C’était Paris tout entier qu’il eût voulu fuir. Il avait un besoin de se réfugier, pour quelques semaines, dans une solitude amie. S’il avait pu se retremper, quelques jours, seulement quelques jours, dans son pays natal ! Peu à peu, cette pensée devenait un désir maladif. Il voulait revoir son fleuve, son ciel, la terre de ses morts. Il fallait qu’il les revît. Il ne le pouvait point, sans risquer sa liberté : il était toujours sous le coup de l’arrêt lancé contre lui, lors de sa fuite d’Allemagne. Mais il se sentait prêt à toutes les folies pour rentrer, ne fût-ce qu’un seul jour.
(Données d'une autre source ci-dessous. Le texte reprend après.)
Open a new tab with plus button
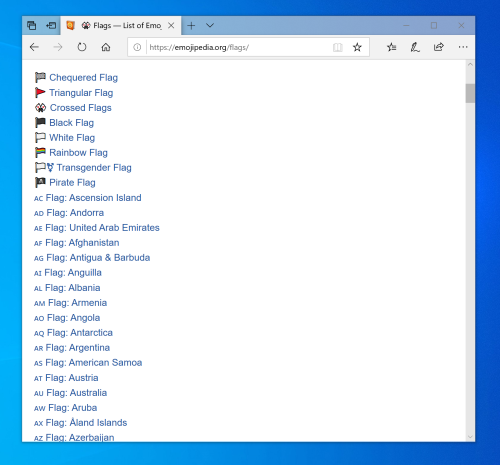 coord(191,25)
Par bonheur, il en parla à un de ses nouveaux protecteurs. Comme un jeune attaché à l’ambassade d’Allemagne, rencontré à la soirée où l’on donnait ses œuvres, lui disait que son pays était fier d’un musicien tel que lui, Christophe répondit amèrement :

— Il est si fier de moi qu’il me laissera mourir à sa porte, sans m’ouvrir.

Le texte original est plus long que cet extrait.